“It’s a little bit different,” Vandenberg says, “because we have a lot of people that just want to display a local feed of their streams and we were like, ‘How do we go about this?’ because NDI will need a decoder on the other end. So we thought we would try using HLS to provide a stream to just a local network. And then most smart televisions have a browser that allows you to just put that in and you can play it. The only problem with HLS is that it’s about a 10-second delay to make sure that the everything’s smooth. But typically if you’re not viewing the same area, like if it’s in a different room, it’s usually fine.

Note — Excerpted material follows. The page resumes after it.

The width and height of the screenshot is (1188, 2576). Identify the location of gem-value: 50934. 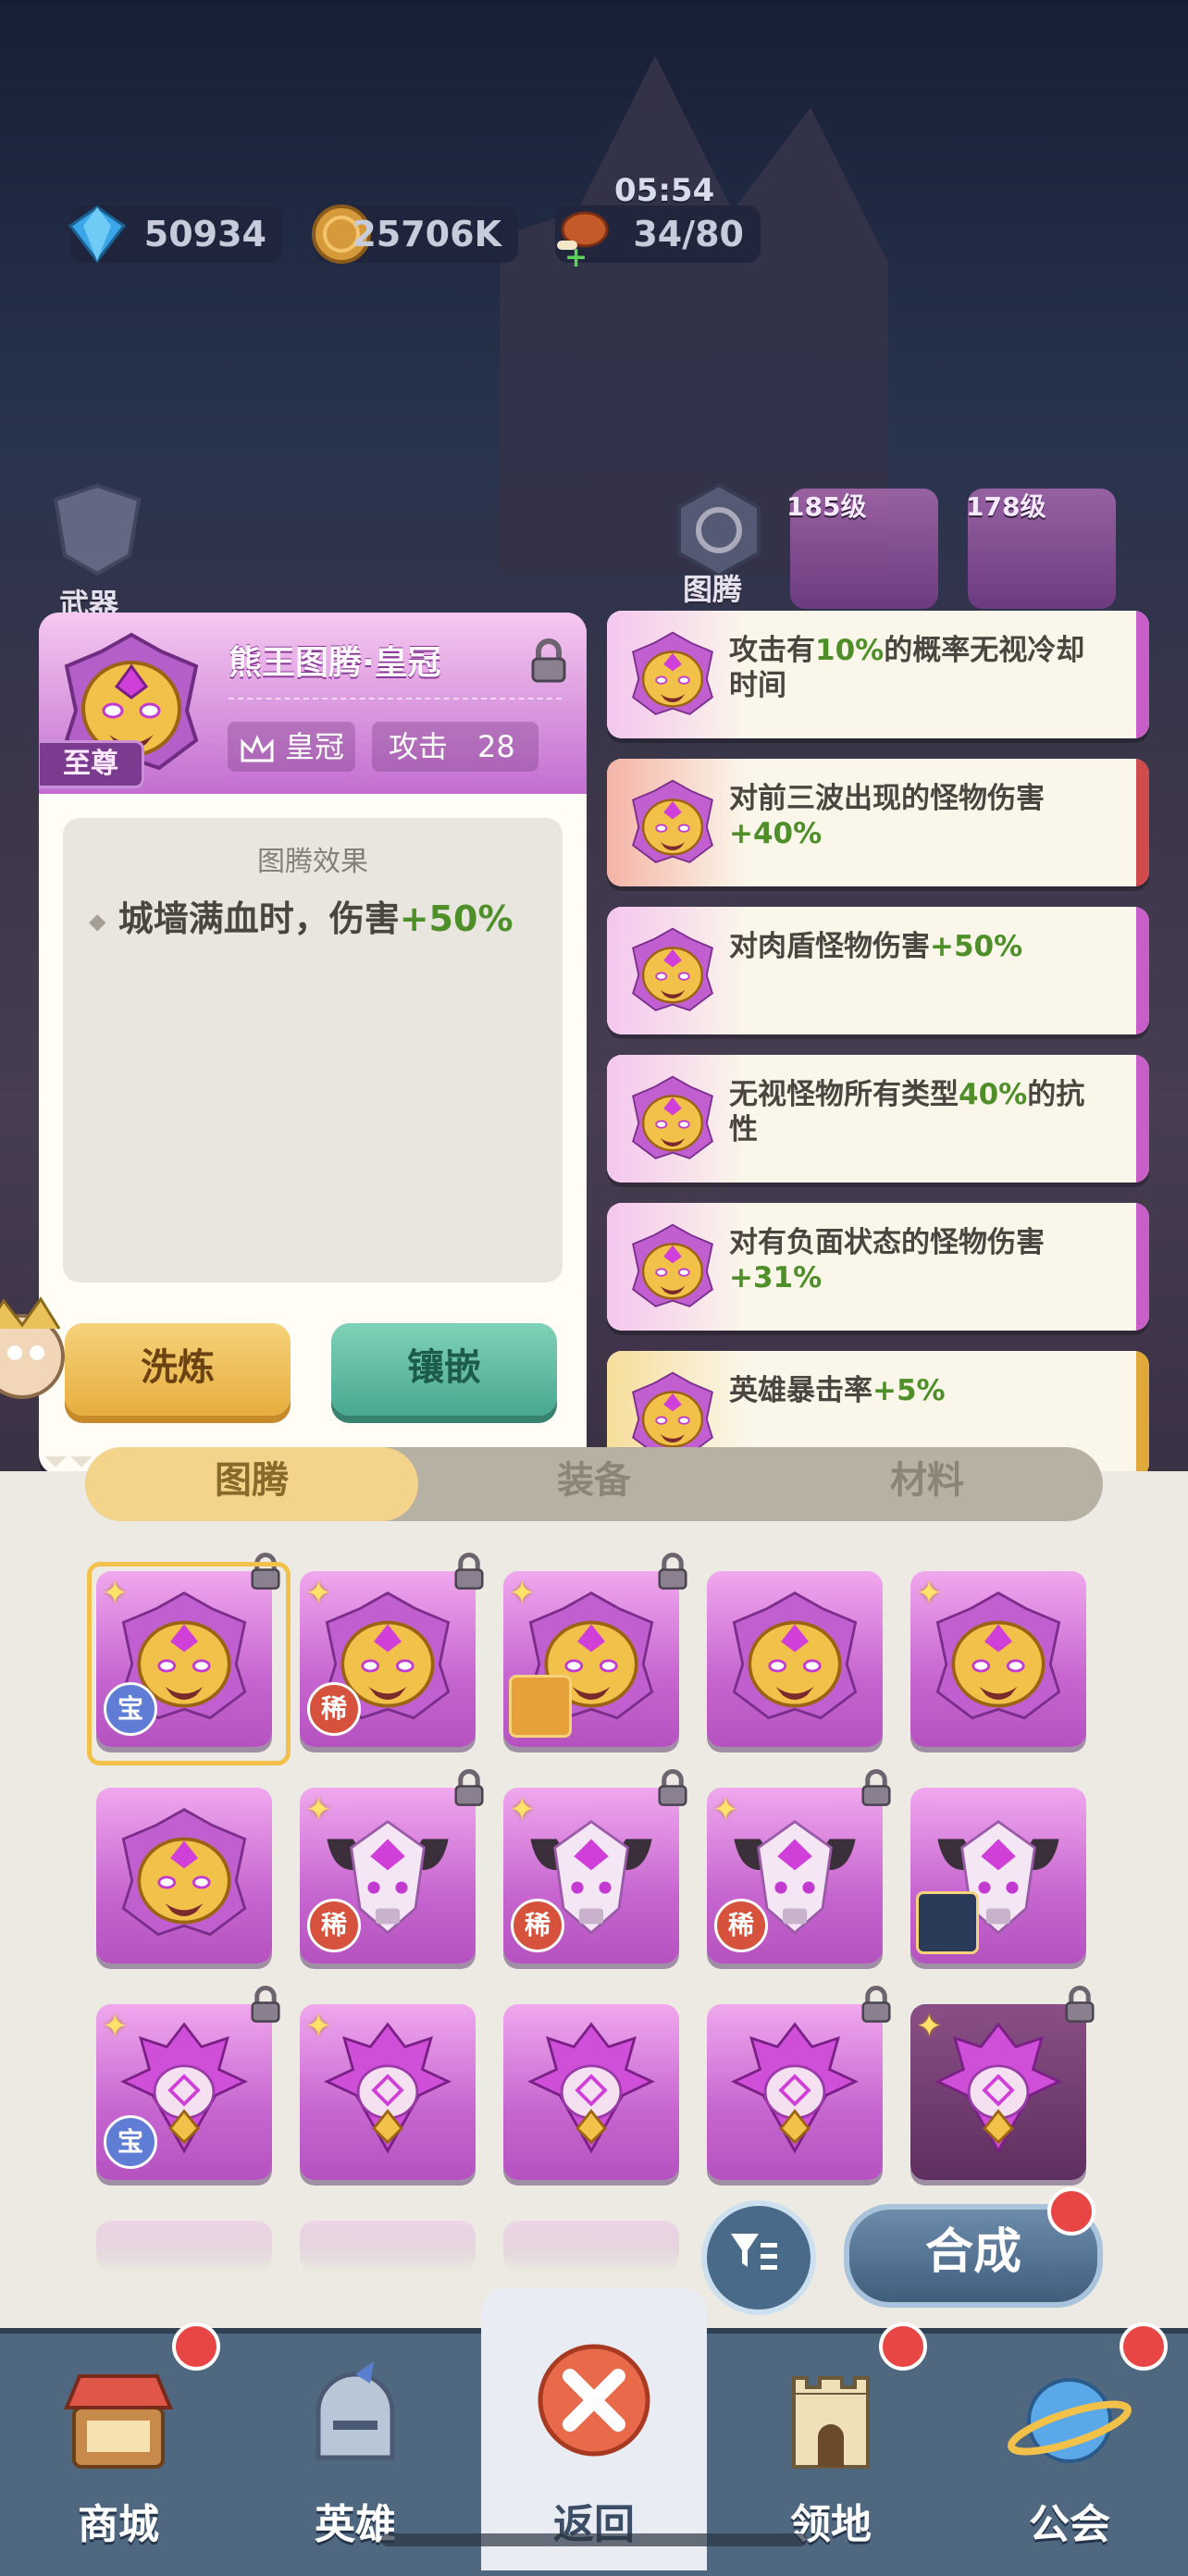
(204, 234).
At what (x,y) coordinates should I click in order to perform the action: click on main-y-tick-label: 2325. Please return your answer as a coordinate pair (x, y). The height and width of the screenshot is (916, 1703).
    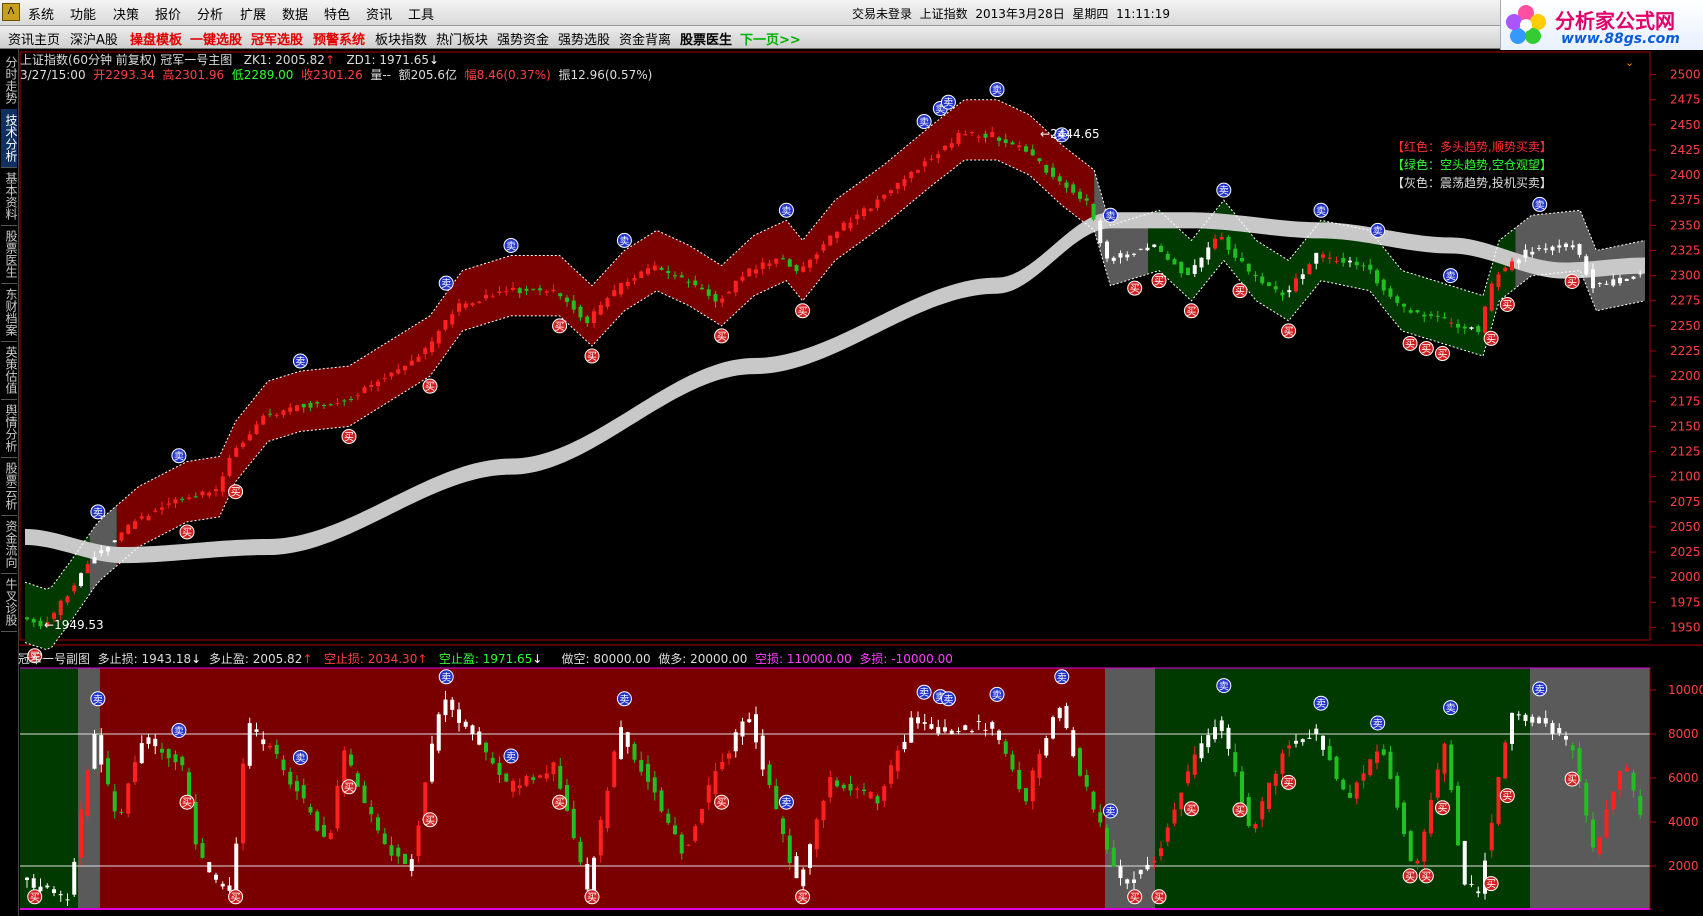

It’s probably not perfect for everybody, but it’s a solution for a lot of people.”
It’s important to have such “in-built solutions,” Lam replies, “that aren’t reliant on separate hardware decodes, because a lot of times in a live environment, the client comes and says, ‘We have too many people in the room, now we have to have an overflow room. How can you help us? And by the way, the room is a thousand feet away and too far to run cable straight there.’ So it’s an option.”
Vandenberg agrees. “And you don’t want to run a stream and then have somebody load up YouTube on their phone in order to watch the stream that’s in the next room and that type of thing.”
What’s New in vMix 26
NAB 2023 marks the public debut of vMix 26, the solution’s latest full-step upgrade. “So what else is new under the hood in vMix?” Lam asks.

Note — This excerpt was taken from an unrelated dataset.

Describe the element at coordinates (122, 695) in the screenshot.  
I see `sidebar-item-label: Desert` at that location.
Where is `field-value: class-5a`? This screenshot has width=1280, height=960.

“26 has a stream delay for people that want to stop cheating with their eSports, where you can set a delay on the stream so people can’t be like stream-sniping.” Vandenberg says.
He also notes that the new version adds 15 new mix effects.

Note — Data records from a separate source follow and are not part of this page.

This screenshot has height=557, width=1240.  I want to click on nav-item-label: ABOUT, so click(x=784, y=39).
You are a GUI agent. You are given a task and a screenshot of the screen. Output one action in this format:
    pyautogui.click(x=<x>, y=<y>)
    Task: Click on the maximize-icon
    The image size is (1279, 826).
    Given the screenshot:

“I love the mix effects by the way,” enthuses Lam. “When you brought out the initial few, I was like, ‘I need more.’ So tell viewers how does the mix effect work, and why do I love it so much?”
“It allows you to create a separate input, which can be an output,” Vandenberg says. “So you can have, say, an overlay or an output that you’re sending from vMix with its own transitions. You can have a submix. You can have your own separate sub-production within a production, and now you can have 15 of them for various things. So you could be sending a mix out to a big screen, but also overlaying that in vMix and using the transitions the same way.”
“I use it all the time with templates,” says Lam. “We’ll have multiview templates with three remote panel presenters, and then a PowerPoint, and and bugs and logos. And then if the mix of presenters changes, I just simply switch in the mix effect, which one is assigned to that one. And it’s just submixes. It gives me more tools so that I don’t have so many inputs that I’m switching from–I’m just mixing the submix within input number two, for example. It’s a great feature.”
Vandenberg catalogs other new additions such as title templates and SRT replay, “so people can do remote replay, which is pretty handy if you’re doing remote sports; and we added a bunch of vertical production stuff, so you could get high quality vertically and horizontally if you really want that.”
“Vertical video makes me cringe a bit,” concedes Lam, “but if there’s a need for it…”
“It definitely has huge usage for signage,” says Lam. “There are a lot of vertical displays. It doesn’t matter what we think of it. If it’s needed, it’s nice that you support it.”